▶ **TASK 1**
Please write out the portion of the Almodóvar film review starting at "Over the last" and ending at "it kills you.", word for word.
▶ **TASK 2**
Resume the Almodóvar film review after its final sentence and keep writing it.

▶ **PASSAGE SHOWN**
+++

[Originally published on April 24, 1987]

Had Pedro Almodóvar shot this scene, he would have taken us into the neighbor’s apartment, where we would have heard Fox and Slater moaning, their bedpost banging against the double doors. And this wouldn’t mean they weren’t nice kids; it would mean they were having a great time — just like that other noisy couple. For it is the brilliance of Almodóvar’s comic vision to realize that, in one way or another, we are all desire’s playthings, and that this is actually pretty terrific.

Over the last three years, this 38-year-old madrileño director has made himself one of the three or four most exciting new filmmakers in Europe. Ranging from the masterful underclass comedy of What Have I Done to Deserve This? to the sexual melodrama of the forthcoming Matador, Almodóvar is that rarest of phenomena, a rigorous, artful filmmaker whose work is genuinely liked by a mass audience. The reasons are obvious. His smart, playful movies move with surrealist glee as they subvert authority and celebrate the body electric. Almodóvar’s all for pleasure — even if it kills you.

Which it does in his latest film, Law of Desire, a work that’s as fevered and irrational as The Secret of My Success is cold and calculated. Like all of Almodóvar’s movies, Law of Desire is awash with gaga plotting and sexual topsy-turvy: incest, sex changes, jerking off in churches. Mixing romance, black humor, murderous melodrama and homosexual élan — given half a chance, the guys hop out of their duds and onto bedsheets talced with cocaine — this tragicomedy centers on a love triangle among three men. Pablo (Eusebio Poncela), an Almodóvar-like director, is in love with Juan, but Juan doesn’t love him. In turn, Pablo is loved by, but doesn’t love, Antonio (Antonio Banderas), who, after a one-night stand, becomes a murderously possessive lover. As Pablo attempts to negotiate his way through this acute erotic geometry, he’s helped by his brother-turned-sister, Tina (Carmen Maura), a transsexual actress who is raising a young girl, Ada (who — no surprise — adores Pablo).

+++

▶ **DATASET RECORDS**
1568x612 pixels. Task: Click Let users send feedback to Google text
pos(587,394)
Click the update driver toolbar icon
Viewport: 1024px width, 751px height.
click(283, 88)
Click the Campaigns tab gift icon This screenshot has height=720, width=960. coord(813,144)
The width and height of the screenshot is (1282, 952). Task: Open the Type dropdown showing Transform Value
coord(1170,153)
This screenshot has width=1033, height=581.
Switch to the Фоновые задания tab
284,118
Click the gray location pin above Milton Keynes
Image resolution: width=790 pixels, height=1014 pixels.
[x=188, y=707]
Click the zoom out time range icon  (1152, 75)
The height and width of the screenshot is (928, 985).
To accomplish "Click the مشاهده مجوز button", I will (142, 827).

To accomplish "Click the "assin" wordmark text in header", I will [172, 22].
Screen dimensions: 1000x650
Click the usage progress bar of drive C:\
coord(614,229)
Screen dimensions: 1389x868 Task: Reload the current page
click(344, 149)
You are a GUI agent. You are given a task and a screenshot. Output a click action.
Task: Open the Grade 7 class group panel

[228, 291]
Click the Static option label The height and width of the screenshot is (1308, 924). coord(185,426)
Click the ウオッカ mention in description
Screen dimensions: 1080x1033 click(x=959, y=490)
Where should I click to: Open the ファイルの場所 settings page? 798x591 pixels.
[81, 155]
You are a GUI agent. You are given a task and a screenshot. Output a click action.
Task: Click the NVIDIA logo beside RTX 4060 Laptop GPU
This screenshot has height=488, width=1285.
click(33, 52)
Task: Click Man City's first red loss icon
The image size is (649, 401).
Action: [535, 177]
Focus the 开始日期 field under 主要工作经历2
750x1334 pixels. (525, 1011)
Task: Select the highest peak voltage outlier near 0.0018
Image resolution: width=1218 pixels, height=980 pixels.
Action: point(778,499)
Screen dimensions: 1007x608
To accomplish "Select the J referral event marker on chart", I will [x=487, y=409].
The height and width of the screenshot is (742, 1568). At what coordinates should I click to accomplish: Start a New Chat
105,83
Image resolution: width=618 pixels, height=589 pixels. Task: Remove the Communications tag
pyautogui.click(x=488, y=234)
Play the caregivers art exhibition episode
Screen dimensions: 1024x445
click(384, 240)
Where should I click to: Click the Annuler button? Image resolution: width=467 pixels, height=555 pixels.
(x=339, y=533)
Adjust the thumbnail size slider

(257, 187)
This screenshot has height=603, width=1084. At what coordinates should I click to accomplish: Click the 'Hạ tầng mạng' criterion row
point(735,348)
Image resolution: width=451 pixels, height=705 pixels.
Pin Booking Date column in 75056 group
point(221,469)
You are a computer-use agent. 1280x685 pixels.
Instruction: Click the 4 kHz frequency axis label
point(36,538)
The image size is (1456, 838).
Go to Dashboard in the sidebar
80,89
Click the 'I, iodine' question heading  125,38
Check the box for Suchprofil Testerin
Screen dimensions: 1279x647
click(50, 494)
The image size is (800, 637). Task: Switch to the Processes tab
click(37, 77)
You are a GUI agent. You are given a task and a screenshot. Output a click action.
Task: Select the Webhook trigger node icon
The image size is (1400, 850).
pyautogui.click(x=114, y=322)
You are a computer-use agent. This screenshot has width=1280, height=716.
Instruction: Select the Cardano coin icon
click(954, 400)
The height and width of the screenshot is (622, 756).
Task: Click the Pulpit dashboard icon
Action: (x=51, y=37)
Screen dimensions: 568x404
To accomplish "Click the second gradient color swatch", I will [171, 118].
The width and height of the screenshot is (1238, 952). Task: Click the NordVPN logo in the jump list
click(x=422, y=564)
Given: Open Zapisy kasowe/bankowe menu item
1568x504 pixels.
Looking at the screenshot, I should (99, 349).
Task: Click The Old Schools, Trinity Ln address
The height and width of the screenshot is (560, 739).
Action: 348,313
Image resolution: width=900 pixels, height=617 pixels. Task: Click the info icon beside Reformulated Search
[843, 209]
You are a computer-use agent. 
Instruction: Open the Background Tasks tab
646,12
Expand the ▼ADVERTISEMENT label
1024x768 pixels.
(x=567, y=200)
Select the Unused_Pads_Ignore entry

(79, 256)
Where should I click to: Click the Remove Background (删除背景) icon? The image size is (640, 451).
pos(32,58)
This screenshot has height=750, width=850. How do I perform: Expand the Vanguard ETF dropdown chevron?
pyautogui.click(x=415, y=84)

+++

▶ **EXERCISE RESULT 1**
Over the last three years, this 38-year-old madrileño director has made himself one of the three or four most exciting new filmmakers in Europe. Ranging from the masterful underclass comedy of What Have I Done to Deserve This? to the sexual melodrama of the forthcoming Matador, Almodóvar is that rarest of phenomena, a rigorous, artful filmmaker whose work is genuinely liked by a mass audience. The reasons are obvious. His smart, playful movies move with surrealist glee as they subvert authority and celebrate the body electric. Almodóvar’s all for pleasure — even if it kills you.

▶ **EXERCISE RESULT 2**
It scarcely matters that the characters are gay (Matador tells a similar story about heterosexuals), for at bottom, Law of Desire isn’t really about sex. It’s a romantic film about desire — about the force that burns in your bones and makes you seek oblivion in the very cells of some Other — man or woman, drug or art, god or death. In fact, this screw-happy film’s purest expression of desire isn’t directly sexual: Unable to stand the heat of summer one second longer, Tina cries “Spray me!” to a street cleaner, who blasts her with his big hose.

Although desire in this film leads to murder and suicide, Almodóvar is resolutely unmoralistic about it — he neither punishes his characters’ taste for drugs and promiscuity, nor does he treat them as case histories. In fact, Law of Desire disapproves of those who refuse to acknowledge their own passions and pleasures, who distort their natures through careerism or the search for respectability. Like those critics who’ve suggested that Almodóvar should talk to a psychiatrist, these victims of impacted desire want to skate on the safe surface of ordinary decency; yet it is Almodóvar’s strength to realize that madness and passion are not something buried and shrink-worthy — they are an essential part of life’s surface.

Appropriately, Law of Desire is pervaded by images of desire: video games, movies, plays, novels, scripts, songs, mirrors… a kaleidoscopic environment of desire that feeds, expresses and, maybe, twists the characters’ passions. The most brilliant of these images is a typewritten love letter from Pablo to Pablo, a letter that is read by nearly everyone in the film and means something different to each of them. At film’s end, Pablo throws his typewriter out the window, which suggests that he is opting, at least temporarily, for life itself rather than mere images.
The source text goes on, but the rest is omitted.